Mono is caused by the Epstein-Barr virus (EBV). Rarely, it is caused by other viruses, such as cytomegalovirus (CMV).
Symptoms Of Infectious Mononucleosis
Mono may begin slowly with fatigue, a general ill feeling, headache, and sore throat. The sore throat slowly gets worse. Your tonsils become swollen and develop a whitish-yellow covering. Often, the lymph nodes in the neck are swollen and painful.
A pink, measles-like rash can occur and is more likely if you take the medicine ampicillin or amoxicillin for a throat infection. (Antibiotics are typically not given without a test that shows you have a strep infection.)

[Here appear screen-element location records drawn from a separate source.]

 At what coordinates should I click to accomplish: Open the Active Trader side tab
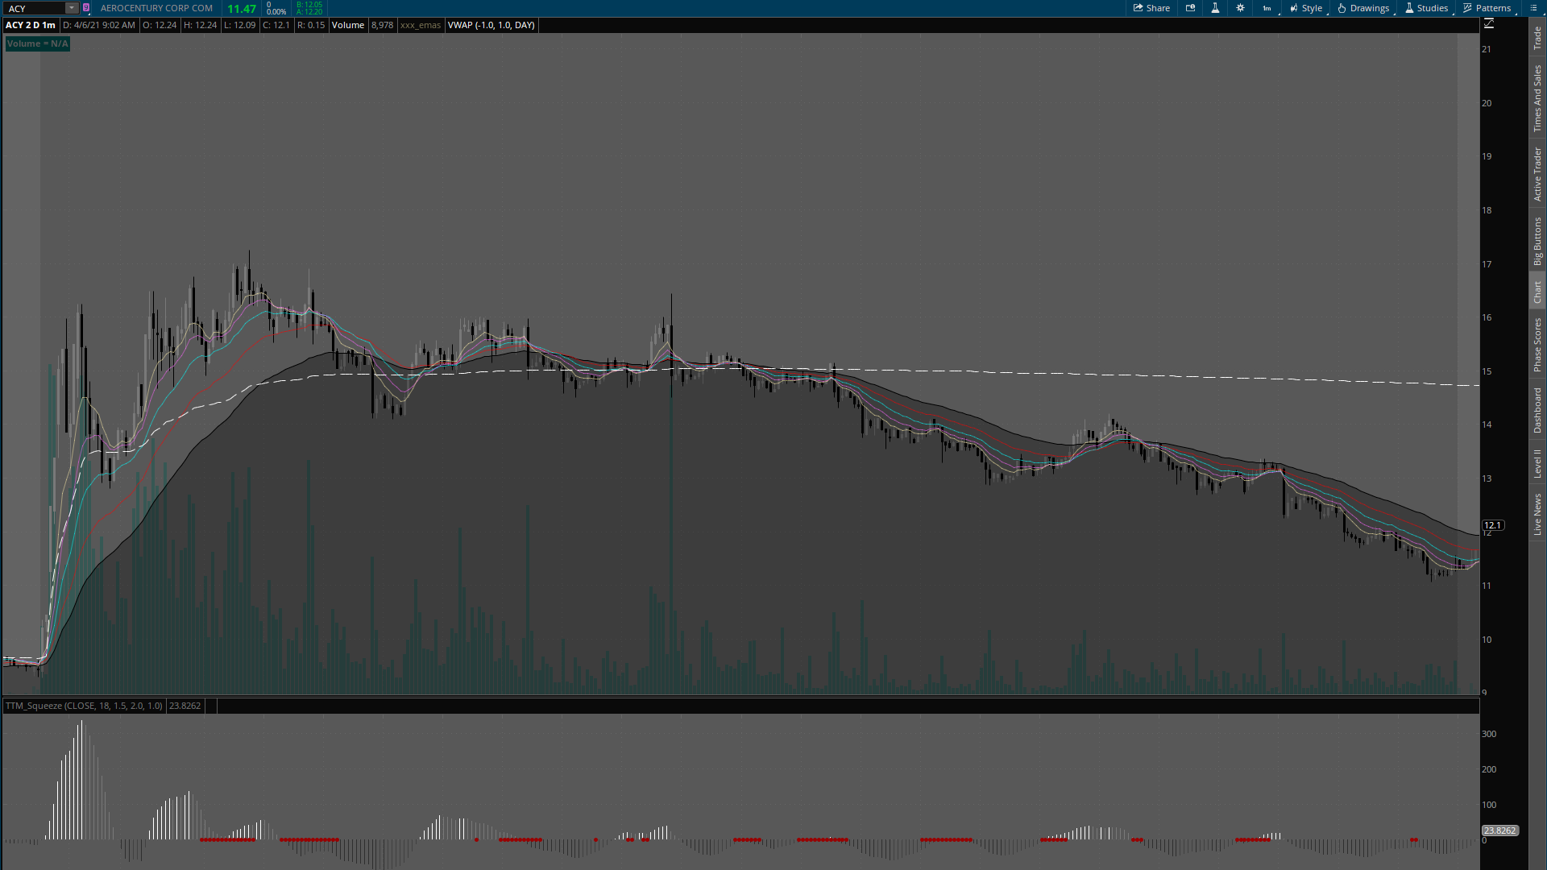point(1537,174)
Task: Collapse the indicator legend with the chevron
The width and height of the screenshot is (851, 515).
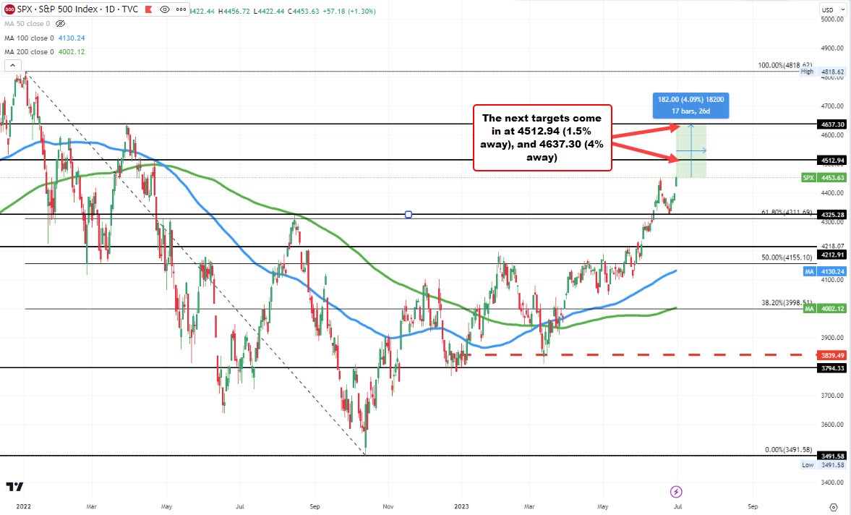Action: tap(12, 65)
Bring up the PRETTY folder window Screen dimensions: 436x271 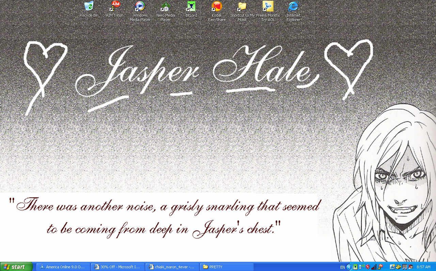point(227,267)
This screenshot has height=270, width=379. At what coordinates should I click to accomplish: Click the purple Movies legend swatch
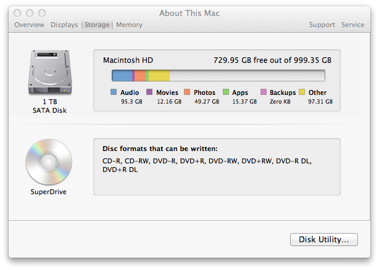tap(149, 92)
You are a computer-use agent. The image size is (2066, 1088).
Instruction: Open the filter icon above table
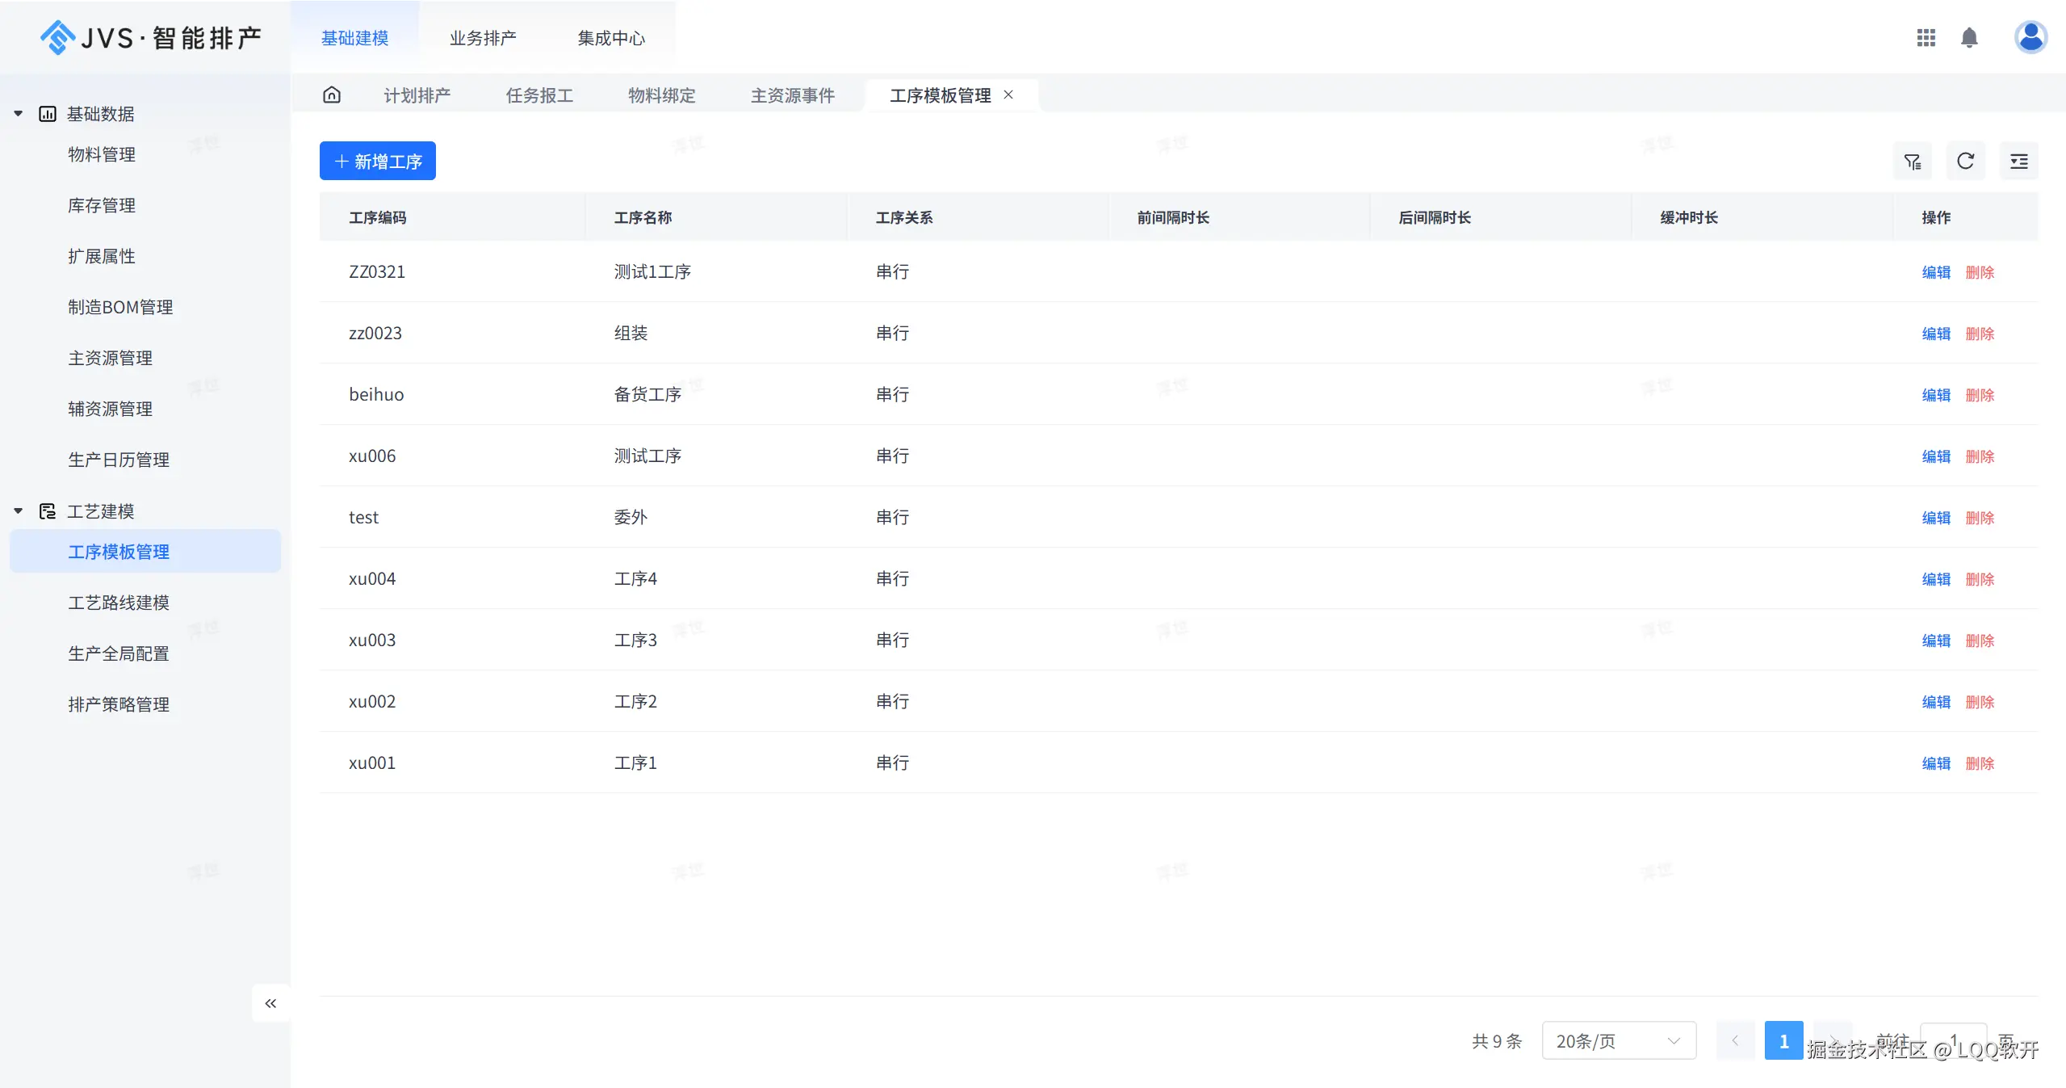1913,162
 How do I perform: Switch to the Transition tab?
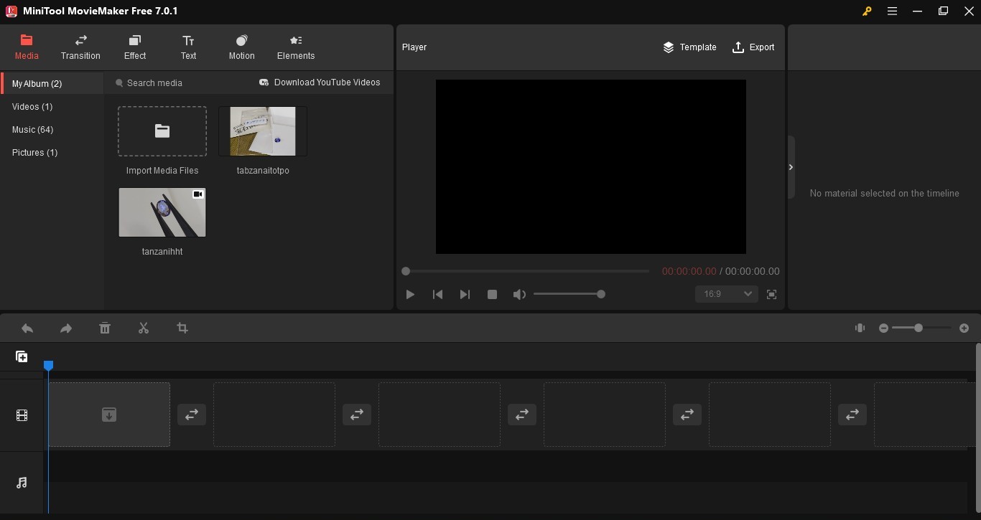(x=80, y=47)
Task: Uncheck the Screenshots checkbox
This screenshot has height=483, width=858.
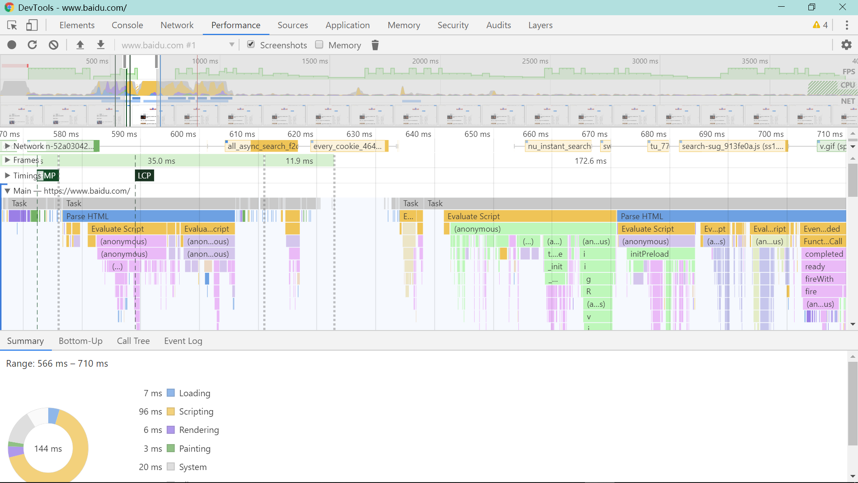Action: (251, 45)
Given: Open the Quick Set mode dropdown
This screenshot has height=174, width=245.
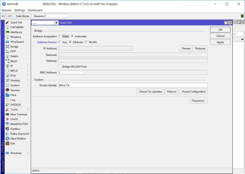Looking at the screenshot, I should coord(57,23).
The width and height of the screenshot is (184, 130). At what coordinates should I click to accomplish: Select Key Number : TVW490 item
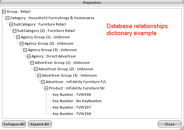pos(72,95)
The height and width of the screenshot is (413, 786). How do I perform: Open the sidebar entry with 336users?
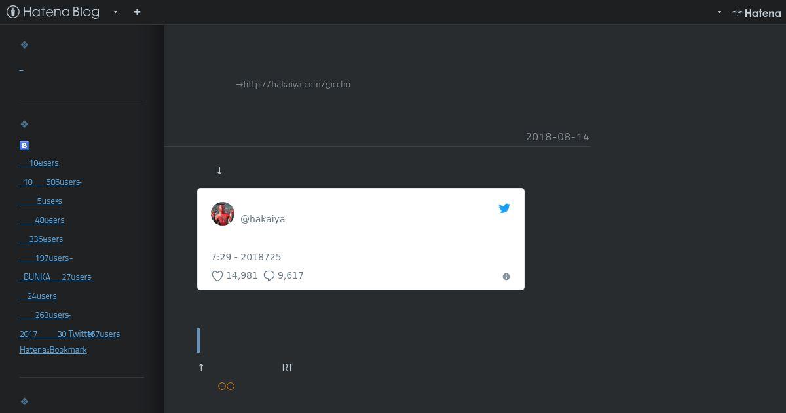tap(41, 239)
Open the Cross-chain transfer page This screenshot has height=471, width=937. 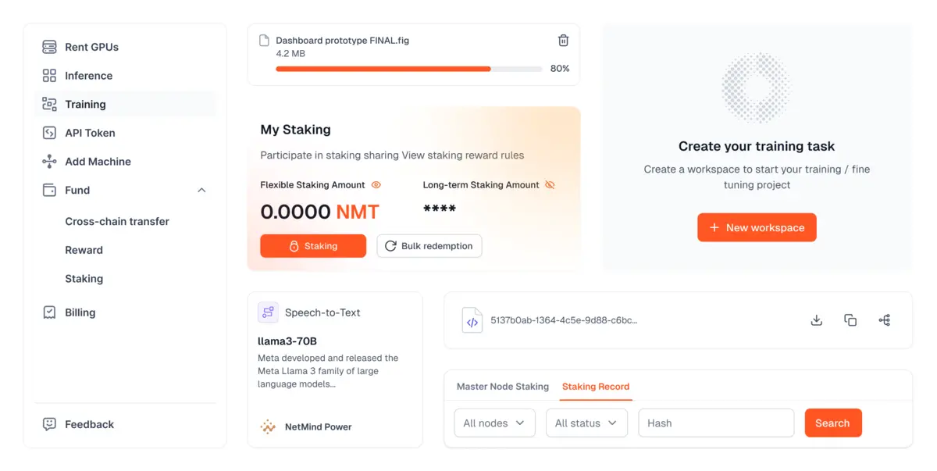[x=117, y=222]
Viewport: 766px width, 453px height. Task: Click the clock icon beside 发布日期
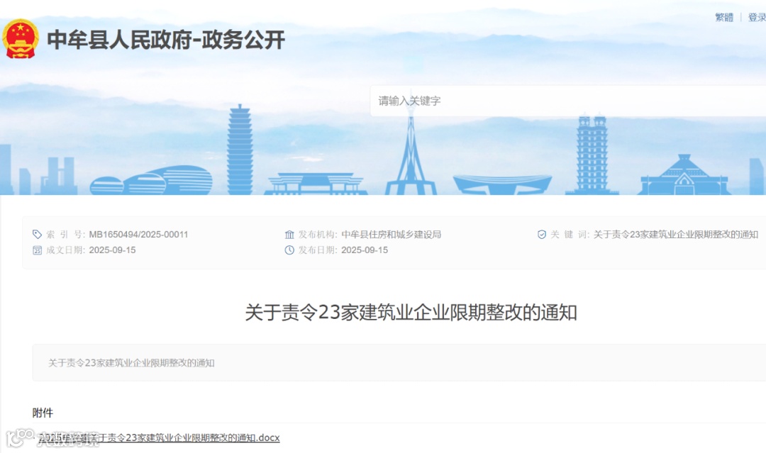pyautogui.click(x=289, y=250)
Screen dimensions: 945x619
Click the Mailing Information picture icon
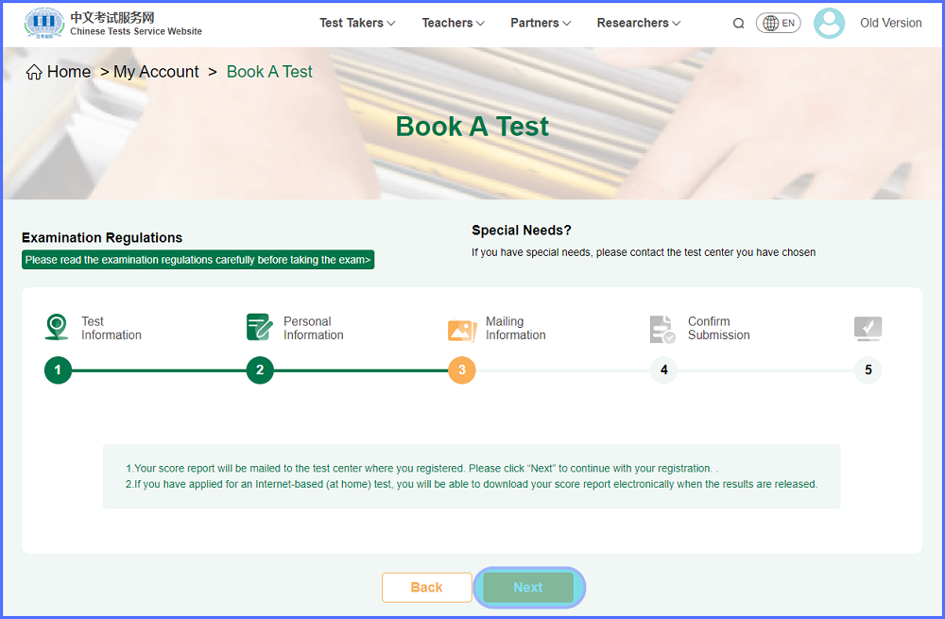point(462,329)
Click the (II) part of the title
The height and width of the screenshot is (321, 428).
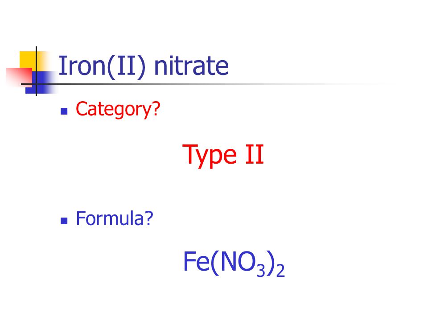click(x=126, y=66)
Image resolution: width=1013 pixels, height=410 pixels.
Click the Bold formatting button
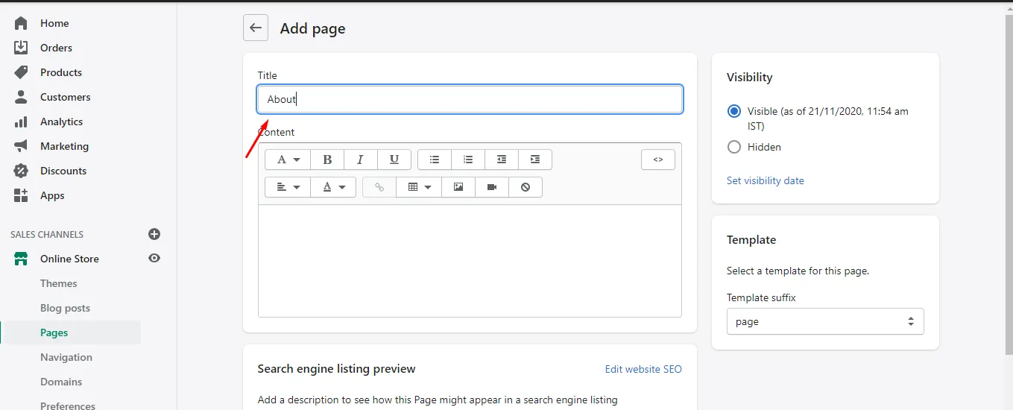pos(327,160)
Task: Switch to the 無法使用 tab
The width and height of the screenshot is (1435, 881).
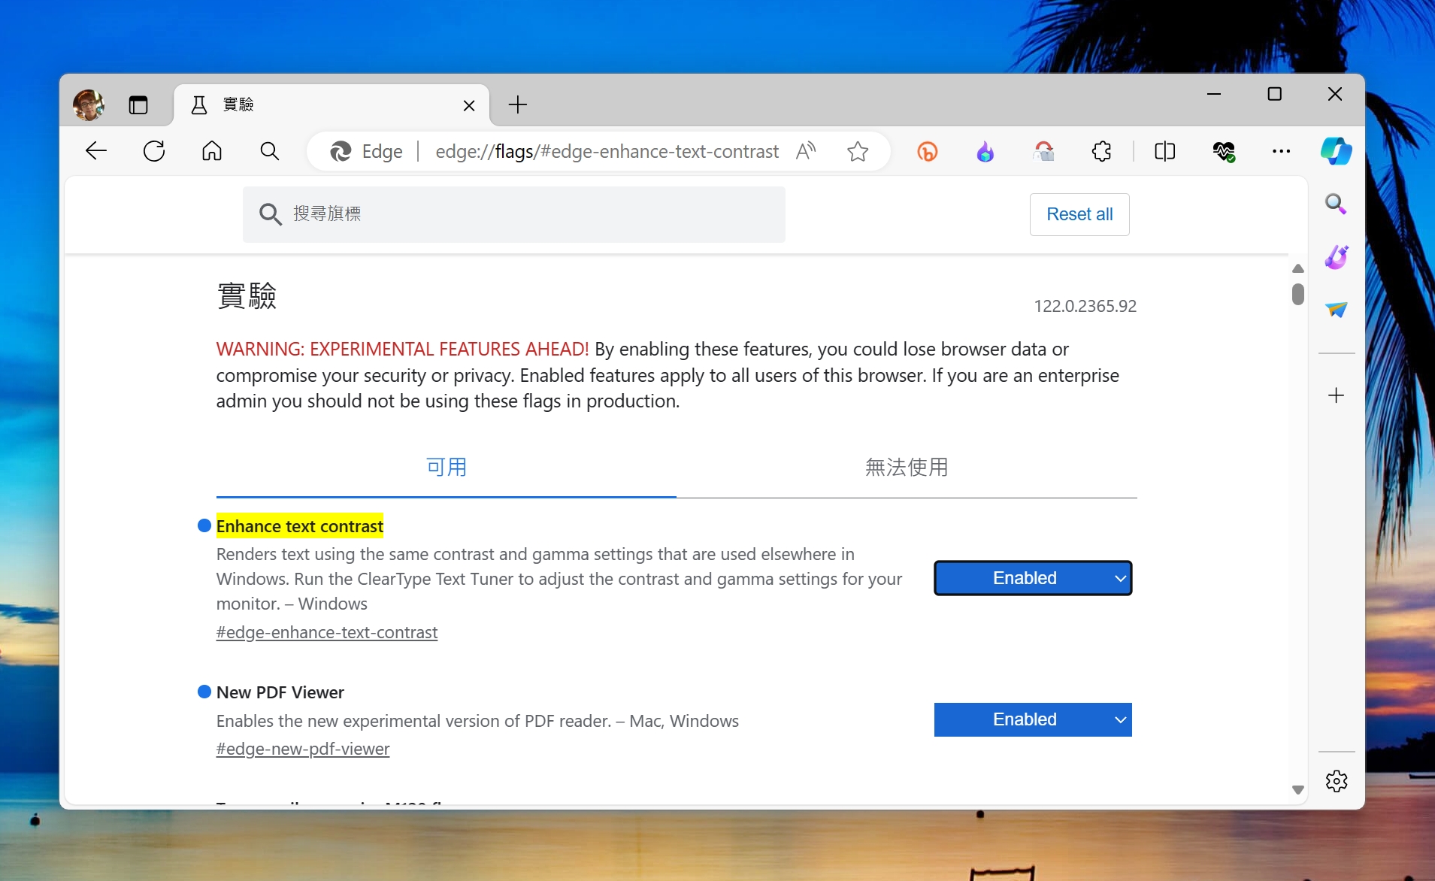Action: tap(906, 467)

Common symptoms of mono include:
- General discomfort, uneasiness, or ill feeling
- Loss of appetite
- Muscle aches or stiffness
- Sore throat
- Swollen lymph nodes, most often in the neck and armpit
Less common symptoms are:
- Chest pain
- Jaundice (yellow color to the skin and whites of the eyes)
- Neck stiffness
- Rapid heart rate
- Sensitivity to light
- Shortness of breath
Exams & Tests
Your health care provider will examine you. They may find:
- Swollen lymph nodes in the front and back of your neck
- Swollen tonsils with a whitish-yellow covering
- Swollen liver or spleen
- Skin rash
Blood tests will be done, including:
- White blood cell (WBC) count: will be higher than normal if you have mono
- Monospot test: will be positive for infectious mononucleosis
- Antibody titer: tells the difference between a current and past infection
Treatment Of Infectious Mononucleosis
The goal of treatment is to relieve symptoms. Steroid medicine (prednisone) may be given if your symptoms are severe.
Antiviral drugs, such as acyclovir, have little or no benefit.
To relieve typical symptoms:
- Drink plenty of fluids.
- Gargle with warm salt water to ease a sore throat.
- Get plenty of rest.
- Take acetaminophen or ibuprofen for pain and fever.
- Also, avoid contact sports if your spleen is swollen (to prevent it from rupturing).